In line with some of the previous literature, we have found quite strong evidence of a bubble, especially after 2010, when the deviation ratio has an average value in excess of 40%. Compared to previous approaches in the literature, the novel contribution of our methodology is that the deviation ratio measures a purely bubble component. In other words, our bubble component does not include price changes that are due to non-equilibrium between supply and demand, where demand includes not only the users’ market but also investors’ demand. This feature is important because real estate markets are characterized by a fundamental mismatch between supply and demand, due to the time to develop property, and by a component of demand that is investment driven and that is typically not decreasing in price and a fair account of the bubble component should not include those components.

Looking at the dynamics of the deviation ratio with respect to policy changes broadly shows that stimulating monetary policies (especially post 2008) had strong positive effects on the bubble component, whereas policies that aimed to limit or reverse the bubble component had only limited and short lived effects. In line with Li (2016) we find evidence that interest rate policies or restricted housing purchase policies in specific cities post 2011 did not limit the bubble component at the aggregate national level. Given this evidence, we attribute a fundamental role in the inefficacy of interest rate policies to the role played by shadow banking. As the recent literature shows that bank lending is increasingly independent from the PBOC, it remains an open question whether shadow banking lending supports, weakens, or amplifies the effects of monetary policy.

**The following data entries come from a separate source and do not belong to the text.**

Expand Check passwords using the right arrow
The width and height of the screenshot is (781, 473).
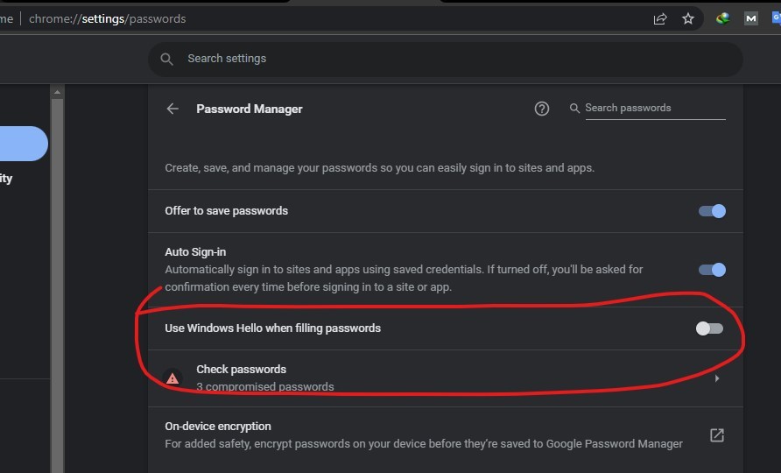coord(717,378)
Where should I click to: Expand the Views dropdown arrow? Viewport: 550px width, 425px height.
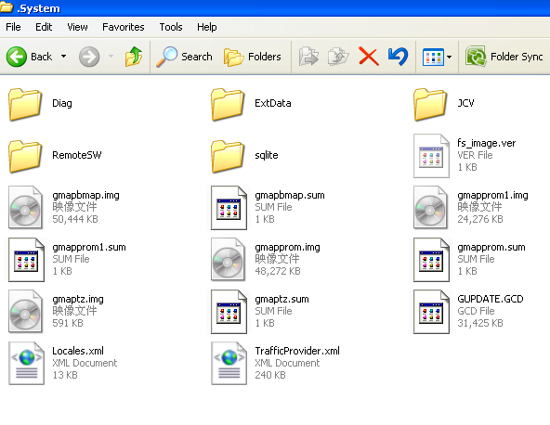[x=449, y=57]
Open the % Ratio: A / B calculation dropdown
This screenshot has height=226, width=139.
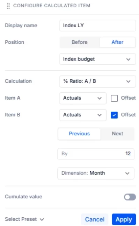(97, 81)
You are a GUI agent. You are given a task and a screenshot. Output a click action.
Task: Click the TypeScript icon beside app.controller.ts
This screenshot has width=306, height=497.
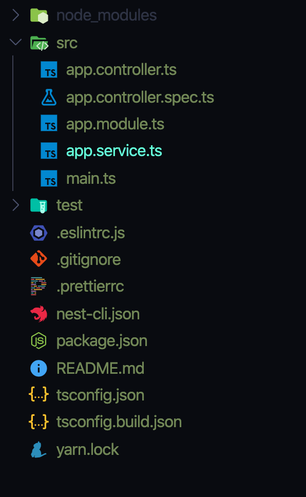pos(49,70)
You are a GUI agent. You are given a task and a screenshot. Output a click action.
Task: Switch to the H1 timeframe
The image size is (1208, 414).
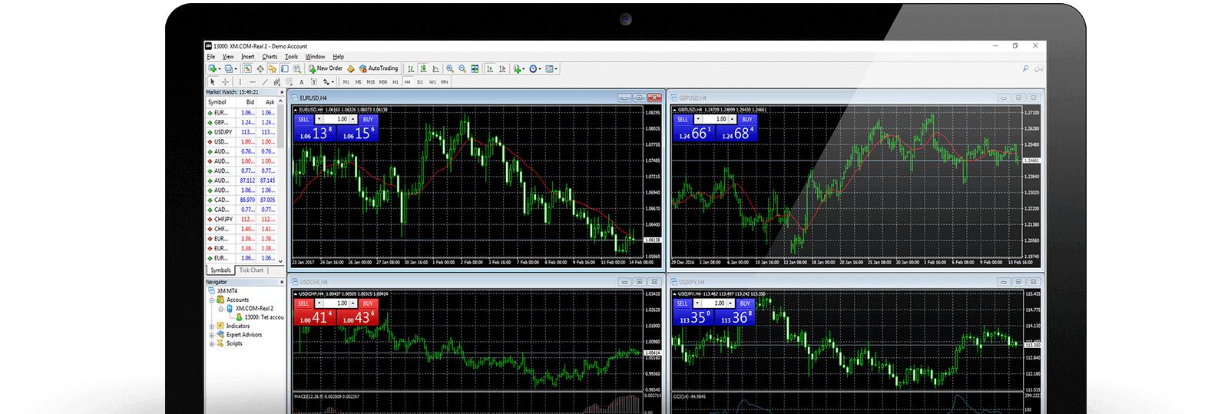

Gabrieli, Pilbeam and Shi (2018 forthcoming) contribute to this recent debate by showing that Chinese Shadow Banking works independently from official monetary policy: it amplifies increases in the money supply but weakens the effects of restrictive interest rate-based monetary policy decisions. Given that virtually all of the official interest rate changes in the last decade have been motivated by policy objectives focussed on the real estate market, we conclude that the inability to curb the real estate bubble is very much related to the opposing role played by Shadow Banking. Future research could take a further step and specifically investigate the role of shadow banking in real estate price dynamics in China.